Zinger Key Points
- Goldman Sachs analyst expects profits to improve from the lower base in the first half of 2025.
- RBC Capital analyst thinks higher than usual inventory days could lead to reduced net pricing.
- BofA analyst anticipates stronger profits and progress in the second half of 2025.
Ford Motor Co F reported fourth-quarter FY24 earnings results yesterday.
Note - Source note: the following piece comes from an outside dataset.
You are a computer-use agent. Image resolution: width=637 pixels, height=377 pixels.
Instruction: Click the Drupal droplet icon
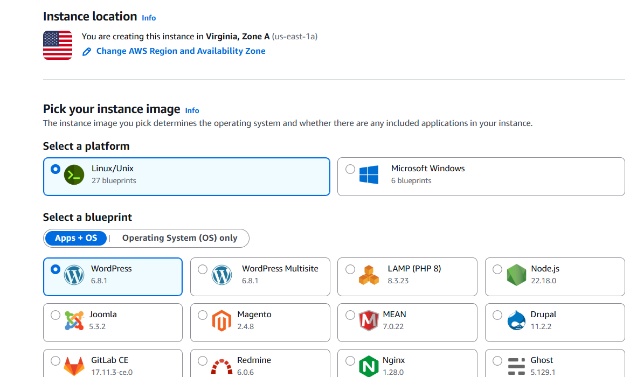pos(516,320)
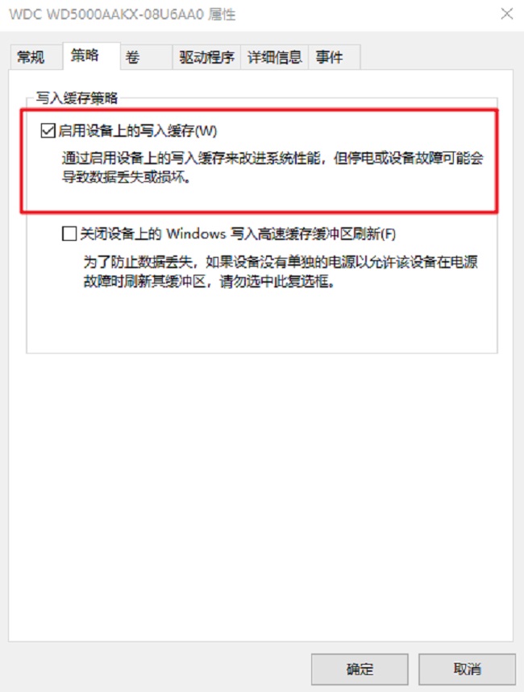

The following are the comments from various analysts on the company’s performance.
Goldman Sachs analyst Mark Delaney reiterated a Buy rating on the shares and maintained a price forecast of $11.00.
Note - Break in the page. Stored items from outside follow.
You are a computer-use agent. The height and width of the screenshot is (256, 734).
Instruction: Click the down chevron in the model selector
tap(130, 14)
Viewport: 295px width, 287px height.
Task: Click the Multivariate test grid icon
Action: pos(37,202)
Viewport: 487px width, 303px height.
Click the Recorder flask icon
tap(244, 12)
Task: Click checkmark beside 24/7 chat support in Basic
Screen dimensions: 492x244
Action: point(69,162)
Ford reported fourth-quarter 2024 revenue and adjusted earnings per share of $48.2 billion and $0.39, respectively, surpassing the Street’s (FactSet) estimates of $47.4 billion and $0.34, as well as Goldman Sachs’ predictions of $43.9 billion and $0.34.
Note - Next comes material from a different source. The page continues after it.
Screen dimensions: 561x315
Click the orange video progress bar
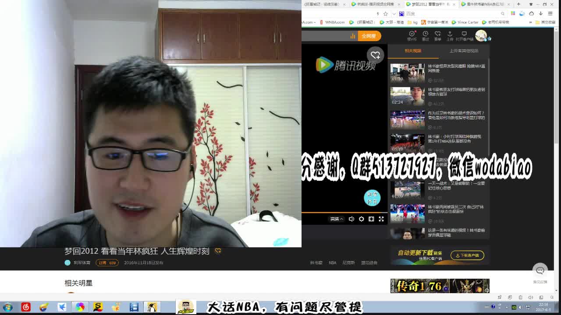click(333, 213)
Ford’s 2025 outlook accounts for a decline in wholesales (particularly in the first quarter), pricing pressures, and $1 billion in net cost reductions, mainly stemming from reduced warranty expenses and material costs. However, it does not consider the potential impact of policy or tariff changes, noted the analyst.
The 2025 guidance is below the analyst’s expectations, mainly due to lower volumes and, to a smaller extent, foreign exchange impacts.
The analyst’s assumption that a strong U.S. auto market, Pro, and the mix of software and services would lead to relatively stable EBIT turned out to be incorrect.
Despite the weaker guidance, the analyst anticipates profits to improve from the lower base in the first half of 2025.
Ford has indicated potential savings exceeding $1 billion, and the analyst expects further progress in 2026 as the company benefits from improved initial build quality and cost-saving actions in Europe, which will take time to impact the profit-and-loss statement.
Also Read: Tesla Sales Drop 60% In Germany: Are Elon Musk’s Politics Getting In The Way Of EV Growth?
RBC Capital analyst Tom Narayan reiterated a Sector Perform rating on the shares and lowered the price target from $10.00 to $9.00.
Management has issued guidance for 2025, predicting a decline in EBIT compared to 2024 for both Blue and Pro segments, noted the analyst.
This forecast factors in lower industry volumes, negative foreign exchange effects, reduced net pricing due to higher incentives, and launch costs related to the Kentucky truck and Michigan assembly plants.
However, these challenges are offset by stronger F-150 sales and $1 billion in cost reductions, mainly from lower warranty and material expenses, said the analyst.
The analyst notes that inventory days are higher than usual, which may result in reduced net pricing. Additionally, Ford is dealing with challenges related to launch costs, and increasing EV volumes are expected to impact profitability.
BofA Securities analyst John Murphy reiterated a Buy rating on the shares and lowered the price target from $19.00 to $15.5.
Ford posted an adjusted EPS of $0.39, surpassing the analyst’s estimate of $0.33 and the Bloomberg consensus of $0.32.
The outlook for 2025 is notably more conservative than expected by BofA, with Ford forecasting adjusted EBIT to range between $7.0 billion and $8.5 billion.
While the first half of 2025 may face temporary challenges, the analyst anticipates stronger profits and progress in the second half of 2025 and beyond.
Price Action: F shares are trading lower by 6.44% at $9.37 at the last check Thursday.